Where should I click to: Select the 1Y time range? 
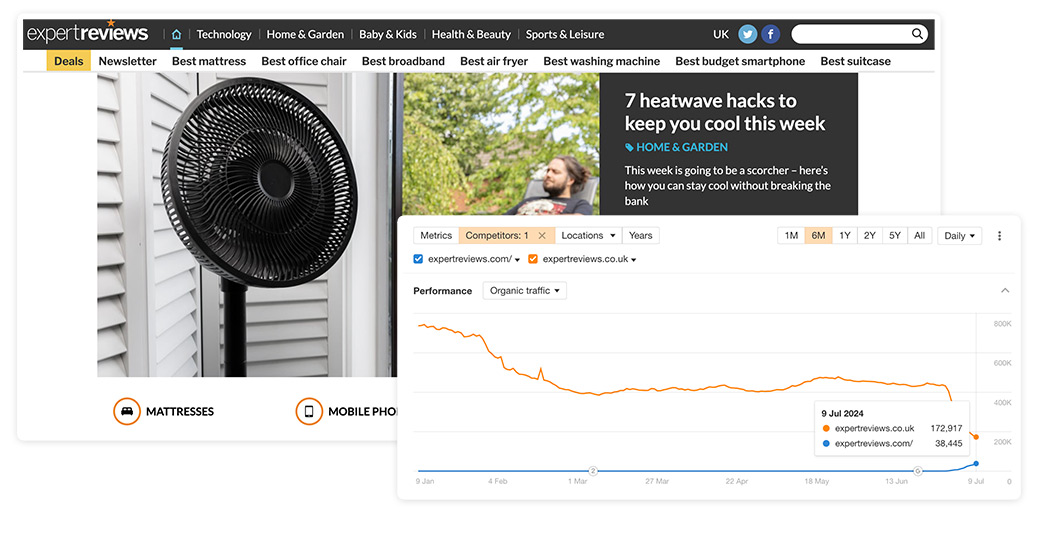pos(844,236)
:::
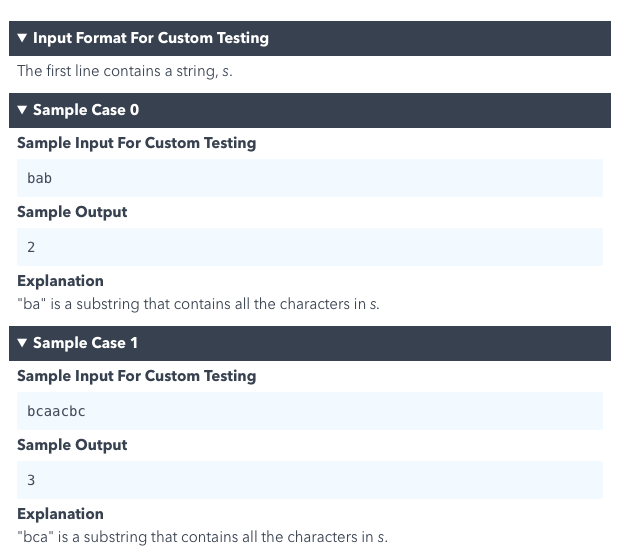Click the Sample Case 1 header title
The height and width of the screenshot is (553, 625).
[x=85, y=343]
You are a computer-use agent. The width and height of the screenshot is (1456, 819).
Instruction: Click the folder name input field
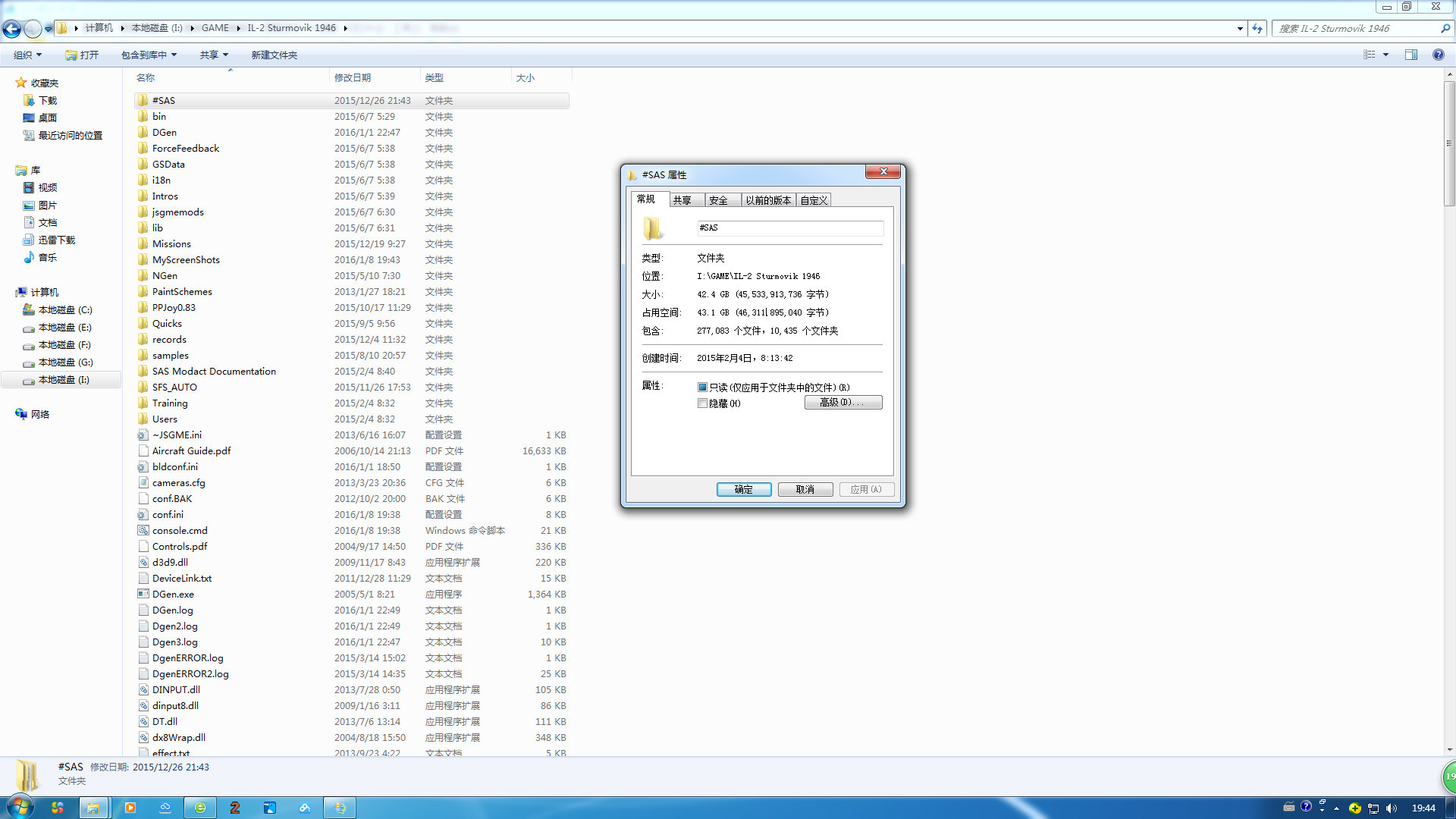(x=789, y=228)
:::
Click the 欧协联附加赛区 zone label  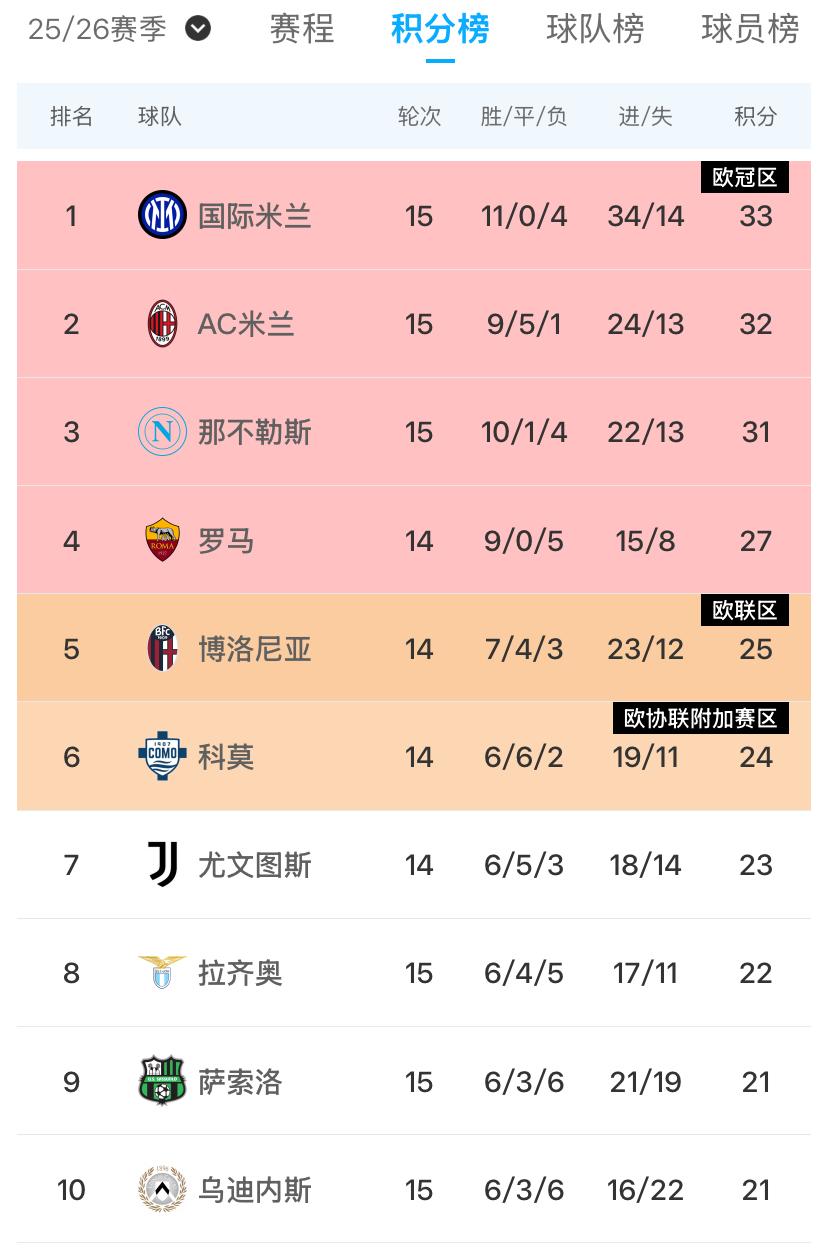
:::
** JOB **
Count the lines in the items above that contain the word "height". Reply with the number alone.

** ANSWER FOR THE TASK **
2